Aim of the exercise. Below is a listing; repeat exactly the lines from the one containing "You are a computer-use" to the one containing "Instruction: Go to", both included.

Data for analysis.
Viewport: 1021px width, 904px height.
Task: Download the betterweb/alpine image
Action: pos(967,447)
---
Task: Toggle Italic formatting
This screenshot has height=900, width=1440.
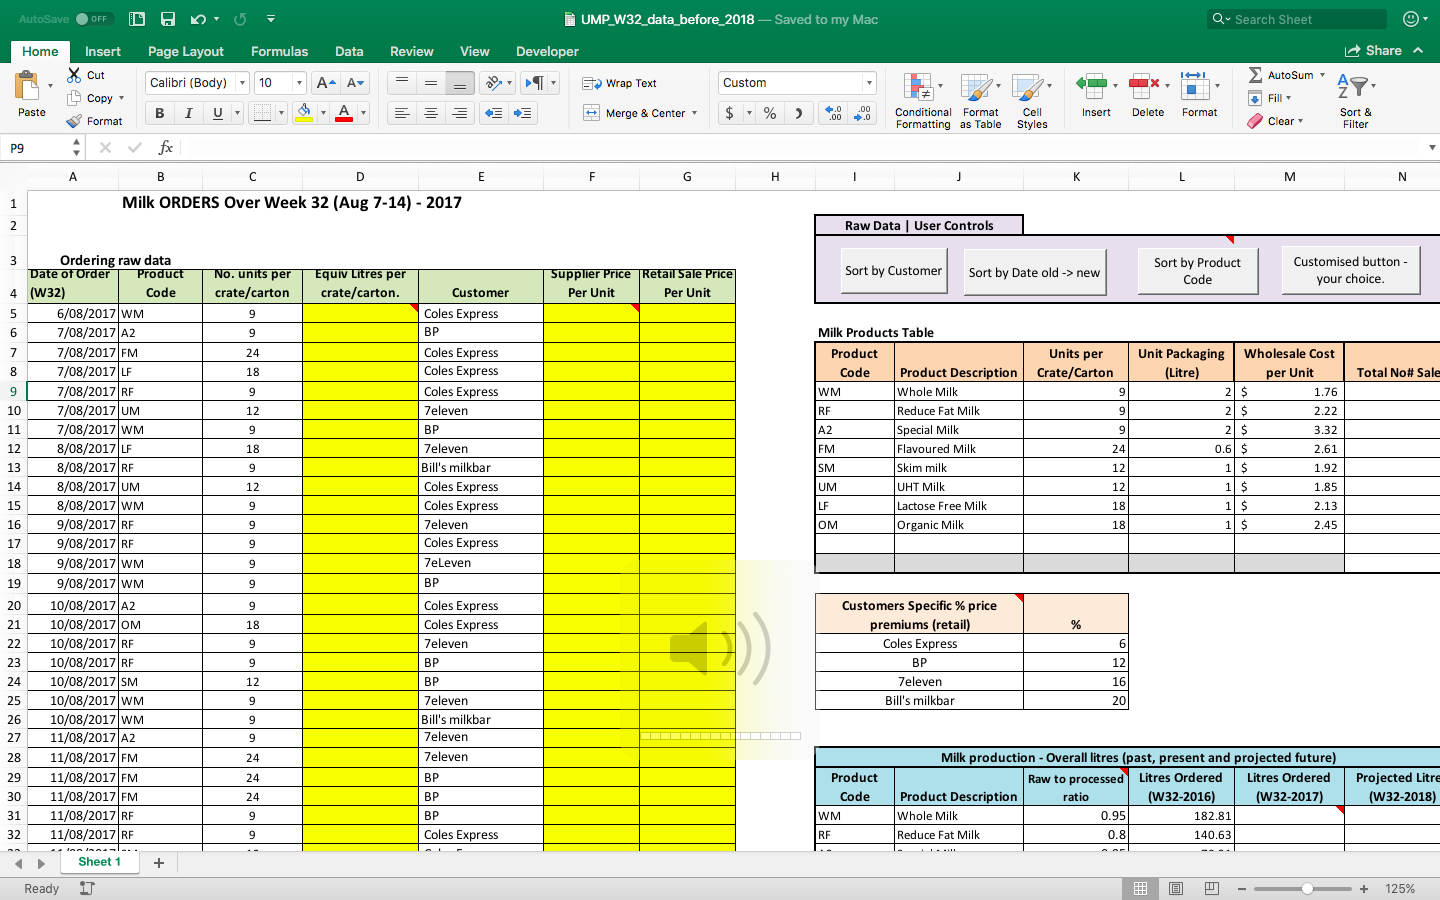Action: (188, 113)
---
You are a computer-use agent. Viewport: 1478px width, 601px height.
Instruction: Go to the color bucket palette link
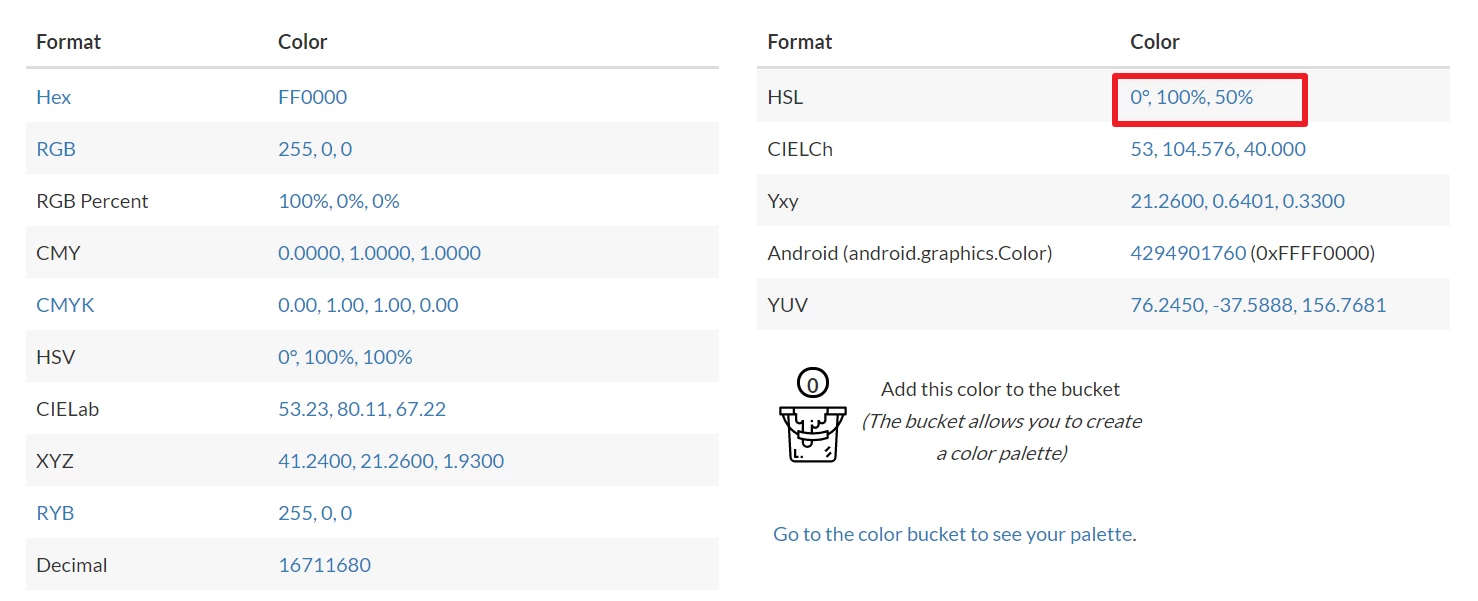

Answer box.
You are a computer-use agent. Viewport: 1478px width, 601px height.
Instruction: Go to the color bucket palette link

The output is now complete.